At the end of the 2012 season, Spillman and the 49ers appeared in Super Bowl XLVII. He contributed on defense, but the 49ers fell to the Baltimore Ravens by a score of 34–31.

After playing mainly in goal-line defensive packages, during the 2012 and 2013 preseasons, he had a chance to earn the free safety starting job, but couldn't hold the position. In 2013, he led the team with 19 special teams tackles.

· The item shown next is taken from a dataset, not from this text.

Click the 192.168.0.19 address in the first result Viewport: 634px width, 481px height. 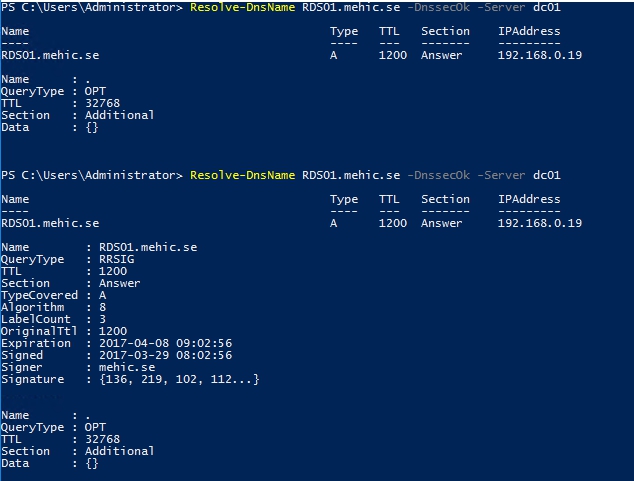tap(540, 55)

He was cut on August 30, 2014.

===Dallas Cowboys===
On August 31, 2014, Spillman was signed as a free agent by the Dallas Cowboys. On October 2, it was reported that he was under investigation for sexual assault. Although he had a slow start, by the end of the season he was a valuable contributor, finishing third on team with 10 special teams tackles and also saw more time on defense than expected, after backup safety Jeff Heath missed two games because of a thumb injury. In the playoffs, he raised his production, registering three tackles and two forced fumbles in two games. He was not re-signed at the end of the season.

==Personal life==
Spillman has three sisters and one brother, Cherisse and Claudia, TaNosha and Justin. His mother Carrie worked for AT&T for 33 years until she retired in 2009. His father, Claude Spillman Sr., a retired Louisville Police Officer, played football at Western Kentucky University. He has a nephew name Deiondre Coleman who also played football for Marshall University as a walk-on until he transferred to Eastern Kentucky University in 2017 to continue his studies. He maintains his offseason home in San Diego.

On July 1, 2016, Spillman was sentenced to five years in jail after being convicted of sexual assault.